• Assignment:
Copy out, from the data, each line containing the string "sidebar".

• Entries provided:
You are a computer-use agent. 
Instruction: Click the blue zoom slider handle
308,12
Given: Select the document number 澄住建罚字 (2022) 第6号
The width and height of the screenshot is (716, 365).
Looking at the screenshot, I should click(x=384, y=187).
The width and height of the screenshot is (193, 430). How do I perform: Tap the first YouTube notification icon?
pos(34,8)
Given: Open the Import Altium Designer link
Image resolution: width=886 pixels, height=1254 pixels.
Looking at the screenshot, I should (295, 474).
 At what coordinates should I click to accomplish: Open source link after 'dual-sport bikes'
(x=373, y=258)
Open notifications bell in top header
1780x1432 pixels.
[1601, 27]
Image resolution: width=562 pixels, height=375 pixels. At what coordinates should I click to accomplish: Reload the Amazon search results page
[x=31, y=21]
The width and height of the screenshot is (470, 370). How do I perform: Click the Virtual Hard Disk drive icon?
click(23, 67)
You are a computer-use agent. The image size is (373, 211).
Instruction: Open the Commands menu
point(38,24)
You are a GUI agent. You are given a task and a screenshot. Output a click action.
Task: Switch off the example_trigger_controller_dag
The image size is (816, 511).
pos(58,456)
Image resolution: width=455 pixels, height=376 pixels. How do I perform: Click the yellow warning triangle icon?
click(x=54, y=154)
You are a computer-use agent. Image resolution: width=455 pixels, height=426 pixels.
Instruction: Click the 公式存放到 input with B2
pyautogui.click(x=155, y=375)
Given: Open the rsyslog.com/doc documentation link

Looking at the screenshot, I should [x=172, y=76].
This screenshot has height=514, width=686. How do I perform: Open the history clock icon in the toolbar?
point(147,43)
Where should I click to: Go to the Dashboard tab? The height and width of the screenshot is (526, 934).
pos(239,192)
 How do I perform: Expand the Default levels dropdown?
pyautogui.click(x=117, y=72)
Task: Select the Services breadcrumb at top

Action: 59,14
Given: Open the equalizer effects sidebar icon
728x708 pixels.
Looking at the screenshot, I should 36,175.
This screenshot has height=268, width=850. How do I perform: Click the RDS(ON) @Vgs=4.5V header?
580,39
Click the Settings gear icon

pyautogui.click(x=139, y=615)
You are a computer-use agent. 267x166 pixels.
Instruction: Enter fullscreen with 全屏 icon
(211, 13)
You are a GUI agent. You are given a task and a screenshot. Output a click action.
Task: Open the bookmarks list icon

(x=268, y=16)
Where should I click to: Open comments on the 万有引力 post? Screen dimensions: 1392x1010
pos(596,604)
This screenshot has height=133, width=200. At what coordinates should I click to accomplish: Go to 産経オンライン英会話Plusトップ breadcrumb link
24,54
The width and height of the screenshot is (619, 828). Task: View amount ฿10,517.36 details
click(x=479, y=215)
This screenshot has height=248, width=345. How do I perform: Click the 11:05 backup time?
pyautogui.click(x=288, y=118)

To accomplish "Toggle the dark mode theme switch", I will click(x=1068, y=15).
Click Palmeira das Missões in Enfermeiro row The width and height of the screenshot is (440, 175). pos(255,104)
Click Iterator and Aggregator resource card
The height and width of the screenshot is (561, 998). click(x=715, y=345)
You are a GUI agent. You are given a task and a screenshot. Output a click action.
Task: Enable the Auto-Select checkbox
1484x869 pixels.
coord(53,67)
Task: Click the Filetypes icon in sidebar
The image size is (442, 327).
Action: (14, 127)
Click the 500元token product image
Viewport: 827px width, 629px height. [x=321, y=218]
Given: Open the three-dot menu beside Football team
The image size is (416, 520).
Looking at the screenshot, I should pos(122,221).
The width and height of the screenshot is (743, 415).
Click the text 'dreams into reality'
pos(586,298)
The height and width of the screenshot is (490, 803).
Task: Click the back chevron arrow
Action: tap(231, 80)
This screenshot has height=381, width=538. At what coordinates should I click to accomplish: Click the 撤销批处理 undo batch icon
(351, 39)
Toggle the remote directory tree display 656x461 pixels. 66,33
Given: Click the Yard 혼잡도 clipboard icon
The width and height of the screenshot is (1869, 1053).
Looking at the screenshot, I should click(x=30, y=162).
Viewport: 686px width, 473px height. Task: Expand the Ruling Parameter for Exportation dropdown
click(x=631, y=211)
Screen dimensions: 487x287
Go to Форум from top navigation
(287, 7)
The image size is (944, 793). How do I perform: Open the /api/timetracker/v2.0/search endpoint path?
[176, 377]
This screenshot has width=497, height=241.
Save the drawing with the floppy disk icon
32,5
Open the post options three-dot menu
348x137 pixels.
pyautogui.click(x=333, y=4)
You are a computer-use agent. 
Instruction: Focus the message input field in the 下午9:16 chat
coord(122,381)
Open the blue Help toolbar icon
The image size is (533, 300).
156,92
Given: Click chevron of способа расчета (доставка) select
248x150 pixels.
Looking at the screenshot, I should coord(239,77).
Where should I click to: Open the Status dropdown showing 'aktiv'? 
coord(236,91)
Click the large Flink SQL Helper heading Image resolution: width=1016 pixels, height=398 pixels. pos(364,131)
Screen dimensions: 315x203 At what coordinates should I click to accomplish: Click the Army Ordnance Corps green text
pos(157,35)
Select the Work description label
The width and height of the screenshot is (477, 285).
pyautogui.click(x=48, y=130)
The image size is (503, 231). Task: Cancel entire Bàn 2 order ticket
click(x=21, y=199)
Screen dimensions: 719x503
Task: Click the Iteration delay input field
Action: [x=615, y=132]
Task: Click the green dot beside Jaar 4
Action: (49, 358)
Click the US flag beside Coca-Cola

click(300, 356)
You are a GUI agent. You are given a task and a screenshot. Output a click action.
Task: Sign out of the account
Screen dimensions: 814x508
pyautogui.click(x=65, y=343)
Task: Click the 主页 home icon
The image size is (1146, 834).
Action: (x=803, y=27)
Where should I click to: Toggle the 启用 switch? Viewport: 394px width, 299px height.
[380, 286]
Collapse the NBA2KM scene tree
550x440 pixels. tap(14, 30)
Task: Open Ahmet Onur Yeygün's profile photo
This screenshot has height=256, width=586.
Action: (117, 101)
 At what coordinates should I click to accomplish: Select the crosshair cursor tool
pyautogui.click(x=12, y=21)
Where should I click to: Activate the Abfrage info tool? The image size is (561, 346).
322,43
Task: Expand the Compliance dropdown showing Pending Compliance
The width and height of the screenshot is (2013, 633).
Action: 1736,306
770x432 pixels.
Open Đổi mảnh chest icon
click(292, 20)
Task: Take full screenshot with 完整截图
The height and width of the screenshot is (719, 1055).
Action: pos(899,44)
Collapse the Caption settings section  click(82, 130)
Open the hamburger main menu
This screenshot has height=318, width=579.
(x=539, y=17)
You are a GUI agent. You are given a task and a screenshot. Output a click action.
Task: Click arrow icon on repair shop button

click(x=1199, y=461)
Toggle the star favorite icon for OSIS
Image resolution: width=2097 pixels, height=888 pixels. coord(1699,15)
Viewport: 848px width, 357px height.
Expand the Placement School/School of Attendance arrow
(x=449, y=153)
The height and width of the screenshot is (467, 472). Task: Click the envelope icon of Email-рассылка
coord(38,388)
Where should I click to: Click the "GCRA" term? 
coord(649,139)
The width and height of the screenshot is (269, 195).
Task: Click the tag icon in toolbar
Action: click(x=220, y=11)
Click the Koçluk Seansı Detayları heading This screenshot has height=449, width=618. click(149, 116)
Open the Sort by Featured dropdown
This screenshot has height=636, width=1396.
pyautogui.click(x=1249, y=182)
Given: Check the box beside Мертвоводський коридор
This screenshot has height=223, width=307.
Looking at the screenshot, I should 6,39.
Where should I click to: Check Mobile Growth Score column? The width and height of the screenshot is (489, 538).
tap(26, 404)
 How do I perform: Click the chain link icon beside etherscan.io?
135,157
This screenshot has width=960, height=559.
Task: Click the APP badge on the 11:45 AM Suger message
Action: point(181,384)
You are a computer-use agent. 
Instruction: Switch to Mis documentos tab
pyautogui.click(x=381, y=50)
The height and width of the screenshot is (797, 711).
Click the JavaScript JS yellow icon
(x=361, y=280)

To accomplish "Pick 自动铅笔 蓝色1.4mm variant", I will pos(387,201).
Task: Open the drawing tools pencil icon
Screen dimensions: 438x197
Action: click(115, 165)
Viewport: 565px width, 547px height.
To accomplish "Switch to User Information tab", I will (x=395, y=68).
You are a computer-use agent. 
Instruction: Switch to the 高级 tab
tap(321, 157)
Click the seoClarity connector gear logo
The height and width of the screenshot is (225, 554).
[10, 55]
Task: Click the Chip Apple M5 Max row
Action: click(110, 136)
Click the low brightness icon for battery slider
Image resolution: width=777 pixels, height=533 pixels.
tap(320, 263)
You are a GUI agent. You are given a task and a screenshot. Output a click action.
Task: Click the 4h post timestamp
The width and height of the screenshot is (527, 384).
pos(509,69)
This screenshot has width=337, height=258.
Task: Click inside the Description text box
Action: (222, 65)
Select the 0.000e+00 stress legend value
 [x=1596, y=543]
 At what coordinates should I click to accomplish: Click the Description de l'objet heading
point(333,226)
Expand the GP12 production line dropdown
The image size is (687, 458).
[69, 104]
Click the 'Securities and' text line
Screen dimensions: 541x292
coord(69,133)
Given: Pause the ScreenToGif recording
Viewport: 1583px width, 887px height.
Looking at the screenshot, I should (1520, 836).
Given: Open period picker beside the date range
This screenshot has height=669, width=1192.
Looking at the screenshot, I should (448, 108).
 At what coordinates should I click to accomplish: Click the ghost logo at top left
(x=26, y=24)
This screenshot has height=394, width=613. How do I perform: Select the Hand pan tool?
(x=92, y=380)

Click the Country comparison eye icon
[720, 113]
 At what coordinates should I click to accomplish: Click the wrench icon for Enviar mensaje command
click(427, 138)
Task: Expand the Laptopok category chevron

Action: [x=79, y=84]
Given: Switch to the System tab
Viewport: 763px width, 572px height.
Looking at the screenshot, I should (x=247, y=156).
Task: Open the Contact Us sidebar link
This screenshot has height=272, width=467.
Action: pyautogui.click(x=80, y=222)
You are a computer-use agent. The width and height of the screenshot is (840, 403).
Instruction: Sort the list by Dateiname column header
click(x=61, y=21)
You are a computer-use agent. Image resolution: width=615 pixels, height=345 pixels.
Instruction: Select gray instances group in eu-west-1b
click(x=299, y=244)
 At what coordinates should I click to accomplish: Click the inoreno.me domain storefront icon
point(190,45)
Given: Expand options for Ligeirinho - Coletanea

• Solution for this problem:
Given: Open the equalizer effects sidebar icon
Task: Click the Filetypes icon in sidebar
Task: Open the Contact Us sidebar link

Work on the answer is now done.